Bell spread open his Detroit River chart. “There’s a deep channel down the middle, nearer to Fighting Island, and then a narrower one, the Wyandotte Channel, that hugs the Ecorse shore.”
“They must have dredged it deeper since the survey. There’s no channel mentioned.”
“It hugs the shore,” said Bell. “The dredge would have struck the crown of the tunnel probably, so just beyond the current Wyandotte Channel is where they must have stopped.”
He improvised calipers with two fingers and compared the distance to the chart’s scale.
Grady said, “The other reason I telephoned . . .”
“What?” Bell was distracted. It wasn’t so much the headache—they were tapering off, and the plague of double vision had pretty much ended. He was puzzling some way to drop his improvised depth charge exactly one hundred feet offshore. “What did you say, Grady?”
“The Research Department is assembling a complete Prohibition file—an up-to-date encyclopedia of bootleggers, gangsters, rumrunners, et cetera, with curriculum vitae, photographs, fingerprints.”
“Good job. That’ll show the Justice Department what we can do.”
“I thought I’d pop down to The Bahamas. Get the latest on the Nassau import-export racket. What do you think?”
“I think you’d get in Pauline’s way.”
“Oh, that’s right, she’s down there,” Grady said innocently. “Is she all right on her own?”

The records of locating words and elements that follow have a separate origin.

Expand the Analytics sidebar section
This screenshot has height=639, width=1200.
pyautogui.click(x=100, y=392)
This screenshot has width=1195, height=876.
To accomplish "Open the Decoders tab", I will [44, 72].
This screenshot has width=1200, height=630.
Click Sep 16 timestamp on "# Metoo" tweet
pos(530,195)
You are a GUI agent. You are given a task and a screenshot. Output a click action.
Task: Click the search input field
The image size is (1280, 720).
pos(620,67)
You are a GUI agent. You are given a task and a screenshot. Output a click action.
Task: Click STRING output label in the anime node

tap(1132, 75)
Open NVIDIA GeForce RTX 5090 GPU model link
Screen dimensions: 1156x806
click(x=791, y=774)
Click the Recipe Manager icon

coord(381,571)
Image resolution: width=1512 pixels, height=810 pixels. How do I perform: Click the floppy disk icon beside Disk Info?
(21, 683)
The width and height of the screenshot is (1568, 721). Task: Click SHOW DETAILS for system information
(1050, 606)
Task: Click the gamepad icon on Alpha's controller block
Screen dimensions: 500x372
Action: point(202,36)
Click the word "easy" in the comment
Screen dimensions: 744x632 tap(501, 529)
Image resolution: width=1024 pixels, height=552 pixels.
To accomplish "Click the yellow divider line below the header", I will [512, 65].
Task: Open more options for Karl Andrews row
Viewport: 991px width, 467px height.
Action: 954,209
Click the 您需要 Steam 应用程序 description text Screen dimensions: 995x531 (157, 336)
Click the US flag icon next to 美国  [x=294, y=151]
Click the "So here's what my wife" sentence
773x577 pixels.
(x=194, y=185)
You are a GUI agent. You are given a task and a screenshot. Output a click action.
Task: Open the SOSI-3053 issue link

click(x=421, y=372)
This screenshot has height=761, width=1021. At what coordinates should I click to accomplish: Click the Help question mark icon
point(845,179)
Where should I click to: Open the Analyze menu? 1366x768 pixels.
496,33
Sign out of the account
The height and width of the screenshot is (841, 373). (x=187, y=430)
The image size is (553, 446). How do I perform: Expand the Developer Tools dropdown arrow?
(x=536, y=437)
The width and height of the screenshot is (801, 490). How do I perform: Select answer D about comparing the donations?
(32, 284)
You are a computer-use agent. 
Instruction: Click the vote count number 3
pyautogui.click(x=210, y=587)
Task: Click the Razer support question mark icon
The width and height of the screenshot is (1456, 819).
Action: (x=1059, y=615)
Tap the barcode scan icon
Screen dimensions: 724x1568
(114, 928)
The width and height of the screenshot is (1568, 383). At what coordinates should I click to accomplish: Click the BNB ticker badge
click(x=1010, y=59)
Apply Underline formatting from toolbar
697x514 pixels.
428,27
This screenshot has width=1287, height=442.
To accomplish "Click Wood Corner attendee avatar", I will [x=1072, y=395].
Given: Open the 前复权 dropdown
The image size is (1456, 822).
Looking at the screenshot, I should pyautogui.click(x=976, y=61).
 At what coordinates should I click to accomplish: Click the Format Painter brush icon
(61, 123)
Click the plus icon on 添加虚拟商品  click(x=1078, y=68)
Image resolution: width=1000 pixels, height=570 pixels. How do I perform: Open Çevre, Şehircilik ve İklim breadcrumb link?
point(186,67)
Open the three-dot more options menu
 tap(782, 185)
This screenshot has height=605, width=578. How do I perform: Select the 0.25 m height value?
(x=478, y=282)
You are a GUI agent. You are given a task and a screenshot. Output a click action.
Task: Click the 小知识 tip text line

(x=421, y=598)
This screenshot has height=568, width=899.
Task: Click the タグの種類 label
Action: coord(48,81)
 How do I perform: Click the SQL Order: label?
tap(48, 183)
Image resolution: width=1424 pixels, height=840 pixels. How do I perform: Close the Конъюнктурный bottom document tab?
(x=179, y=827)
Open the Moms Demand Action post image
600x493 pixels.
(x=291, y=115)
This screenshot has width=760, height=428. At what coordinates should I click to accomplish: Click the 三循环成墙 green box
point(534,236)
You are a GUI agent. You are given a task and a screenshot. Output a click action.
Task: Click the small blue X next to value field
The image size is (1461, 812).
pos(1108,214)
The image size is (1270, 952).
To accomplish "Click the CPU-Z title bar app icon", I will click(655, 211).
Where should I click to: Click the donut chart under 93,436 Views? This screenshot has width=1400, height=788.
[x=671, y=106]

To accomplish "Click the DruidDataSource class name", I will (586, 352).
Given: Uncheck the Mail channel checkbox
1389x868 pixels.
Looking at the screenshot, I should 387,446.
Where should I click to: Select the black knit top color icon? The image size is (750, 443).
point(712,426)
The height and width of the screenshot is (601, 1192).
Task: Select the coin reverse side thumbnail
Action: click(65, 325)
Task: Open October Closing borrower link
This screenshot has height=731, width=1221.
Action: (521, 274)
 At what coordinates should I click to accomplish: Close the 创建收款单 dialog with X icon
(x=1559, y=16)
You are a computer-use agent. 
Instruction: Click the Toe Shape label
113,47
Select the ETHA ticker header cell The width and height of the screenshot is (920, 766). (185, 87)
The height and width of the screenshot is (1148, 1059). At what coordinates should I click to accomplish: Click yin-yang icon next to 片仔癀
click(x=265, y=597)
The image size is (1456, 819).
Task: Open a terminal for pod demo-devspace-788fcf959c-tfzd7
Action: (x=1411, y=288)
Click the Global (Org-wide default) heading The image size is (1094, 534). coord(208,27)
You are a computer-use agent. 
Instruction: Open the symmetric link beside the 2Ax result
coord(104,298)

“Pauline is quite all right on her own . . . Actually, you raise a good point. She could use a trustworthy runner. Tell you what, send young Somers to Nassau. I’ll cable Pauline.”
APPRENTICE ASA SOMERS COMING YOUR WAY.
GO-GETTER SAVED JVD BACON.
Then Bell called for the Protective Services op, whom he had sent earlier to the library.
“Go buy a rope.”
“How long?”
“One hundred four feet.”
“One hundred four?”
“The four’s for a loop. Watch carefully how they measure.”
• • •
JACK PAYNE, a Van Dorn detective on loan from the Cleveland field office, had been a combat engineer in the trenches during the war. Working in an empty backwater slip Bell located near the Detroit Yacht Club, Payne rigged the dynamite with waterproof fuses and detonators and screwed twenty pounds of old horseshoes to each of the forty-pound cases so they would sink fast.
After dark, they tied the cases into one heavy packet perched on the stern of one of the Gar Wood speedboats.
“Just to review your scheme, Mr. Bell,” said Detective Payne, “keep in mind that that shock wave will go up as well as down. The moment you drop these crates, jam your throttles and get away from there as fast as you can.”